The multinational Alstom engineering group, which was a 'jewel in the crown' of French industry at the cutting edge of technology in the 1970s (eg with the construction of the first TGV high-speed train in 1973 and of the turbines for nuclear power plants), is about to be broken up. Patrick Kron, the group’s new chief executive, unveiled his strategy and action plan on the occasion of his appointment on 12 March 2003. With the aim of boosting Alstom’s share price, Mr Kron has set himself the goal of restoring the group’s profitability. Quoted on the stock exchange since 1998, Alstom cut 10,000 jobs between 1999 and 2000 (of which 1,500 in France) and its results have been steadily deteriorating for three years, entailing a 50% fall in the share price. Alstom currently operates in the power, transport infrastructure and ship-building sectors and had some 119,000 employees worldwide in 2002 (with under a quarter in France).
Alstom has announced the probable sale of over 50% of the capital in its Chantiers de l’Atlantique, shipbuilding subsidiary, and there have also been escalating announcements of job cuts in the firm’s other activities. At an Alstom European Works Council meeting on 25 April 2003, management announced the loss of 3,000 jobs in Europe, 600 of which would be in France.
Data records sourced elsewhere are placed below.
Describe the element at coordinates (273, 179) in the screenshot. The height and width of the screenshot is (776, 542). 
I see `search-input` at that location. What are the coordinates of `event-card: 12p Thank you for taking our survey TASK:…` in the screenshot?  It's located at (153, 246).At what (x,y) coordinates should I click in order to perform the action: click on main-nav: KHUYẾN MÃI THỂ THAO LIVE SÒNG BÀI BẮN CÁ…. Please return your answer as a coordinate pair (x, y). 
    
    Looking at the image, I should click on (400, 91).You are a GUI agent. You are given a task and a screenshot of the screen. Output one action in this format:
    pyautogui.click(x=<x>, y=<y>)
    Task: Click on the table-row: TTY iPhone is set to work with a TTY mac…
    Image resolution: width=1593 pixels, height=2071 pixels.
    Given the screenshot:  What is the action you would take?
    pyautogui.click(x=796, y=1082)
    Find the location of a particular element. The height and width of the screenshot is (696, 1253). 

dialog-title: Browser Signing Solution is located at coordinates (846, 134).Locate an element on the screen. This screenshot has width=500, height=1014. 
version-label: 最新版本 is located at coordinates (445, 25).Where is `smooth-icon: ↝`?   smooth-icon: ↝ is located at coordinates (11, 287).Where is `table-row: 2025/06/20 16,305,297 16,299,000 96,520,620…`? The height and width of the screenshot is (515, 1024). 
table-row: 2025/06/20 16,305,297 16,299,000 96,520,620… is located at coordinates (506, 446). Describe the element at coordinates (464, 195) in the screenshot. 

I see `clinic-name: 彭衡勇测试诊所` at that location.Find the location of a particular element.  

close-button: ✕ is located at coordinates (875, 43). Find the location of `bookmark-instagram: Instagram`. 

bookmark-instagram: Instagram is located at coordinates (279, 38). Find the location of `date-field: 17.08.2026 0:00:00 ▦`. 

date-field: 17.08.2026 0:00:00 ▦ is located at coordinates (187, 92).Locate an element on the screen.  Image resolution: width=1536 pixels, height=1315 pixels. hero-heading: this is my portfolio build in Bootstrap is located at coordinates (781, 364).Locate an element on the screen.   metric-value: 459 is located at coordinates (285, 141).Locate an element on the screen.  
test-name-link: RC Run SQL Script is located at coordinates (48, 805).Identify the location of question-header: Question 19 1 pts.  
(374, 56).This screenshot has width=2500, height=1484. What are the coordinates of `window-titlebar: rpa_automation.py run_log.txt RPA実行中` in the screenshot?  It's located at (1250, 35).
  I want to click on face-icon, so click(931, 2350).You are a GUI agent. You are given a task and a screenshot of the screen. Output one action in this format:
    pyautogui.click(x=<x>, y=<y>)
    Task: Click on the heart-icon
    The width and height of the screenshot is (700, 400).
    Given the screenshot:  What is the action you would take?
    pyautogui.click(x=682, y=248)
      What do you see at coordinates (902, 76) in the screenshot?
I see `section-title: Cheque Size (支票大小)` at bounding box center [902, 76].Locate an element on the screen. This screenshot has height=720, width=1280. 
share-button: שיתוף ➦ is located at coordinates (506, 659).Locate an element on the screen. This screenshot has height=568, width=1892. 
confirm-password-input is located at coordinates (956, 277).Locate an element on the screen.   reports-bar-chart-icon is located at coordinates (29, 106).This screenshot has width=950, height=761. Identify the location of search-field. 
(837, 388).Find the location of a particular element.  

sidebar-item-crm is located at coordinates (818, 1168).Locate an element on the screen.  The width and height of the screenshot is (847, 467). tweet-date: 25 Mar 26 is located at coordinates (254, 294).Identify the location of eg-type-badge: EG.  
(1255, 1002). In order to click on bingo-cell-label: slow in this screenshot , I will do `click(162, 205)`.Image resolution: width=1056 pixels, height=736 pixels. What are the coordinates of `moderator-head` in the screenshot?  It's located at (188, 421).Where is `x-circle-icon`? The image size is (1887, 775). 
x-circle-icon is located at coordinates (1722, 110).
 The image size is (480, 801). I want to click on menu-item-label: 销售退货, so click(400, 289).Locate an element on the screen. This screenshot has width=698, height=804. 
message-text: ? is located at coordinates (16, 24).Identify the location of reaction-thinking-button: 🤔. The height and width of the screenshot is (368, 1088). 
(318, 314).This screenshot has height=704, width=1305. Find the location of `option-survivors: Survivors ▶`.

A month later, it stipulated at a group-level works council meeting in France that the job losses there would actually exceed 1,000, bringing the number of jobs under threat in Alstom’s European power division to 3,600 (including 700 in Germany, 470 in Switzerland and 450 in the UK). At a French group-level works council on 6 June, 495 new job losses were announced by the top management of the firm, mostly in the French transport branch.
The five trade unions represented in Alstom's French operations - the General Confederation of Labour (Confédération générale du travail, CGT), the French Democratic Confederation of Labour (Confédération française démocratique du travail, CFDT), the General Confederation of Labour-Force ouvrière (Confédération générale du travail-Force ouvrière, CGT-FO), the French Confederation of Professional and Managerial Staff-General Confederation of Professional and Managerial Staff (Confédération française de l’encadrement-Confédération générale des cadres, CFE-CGC), the French Christian Workers’ Confederation (Confédération française des travailleurs chrétiens, CFTC) - have organised several stoppages and rallies at different sites in France, particularly in Belfort, the historical birthplace of the firm, where it is still the major employer.
Several hundred Alstom employees took part in demonstrations against the government's proposed pension reform (FR0305103F) held on 13 May, 25 May and 3 June 2003. On 5 June, a national day of action was organised at Alstom by the unions to protest against the management's corporate restructuring plan. Different types of action occurred at about 20 of the group's sites and several hundred Alstom employees held a meeting in front of the Parisian headquarters of the group. Moreover, the Alstom European Works Council - chaired by a representative of the German Metalworkers' Union (IG Metall) - has decided to take the group to court for alleged non-compliance with procedures for information and consultation over the management’s planned restructuring. A court was due to pronounce its judgment on 13 June 2003.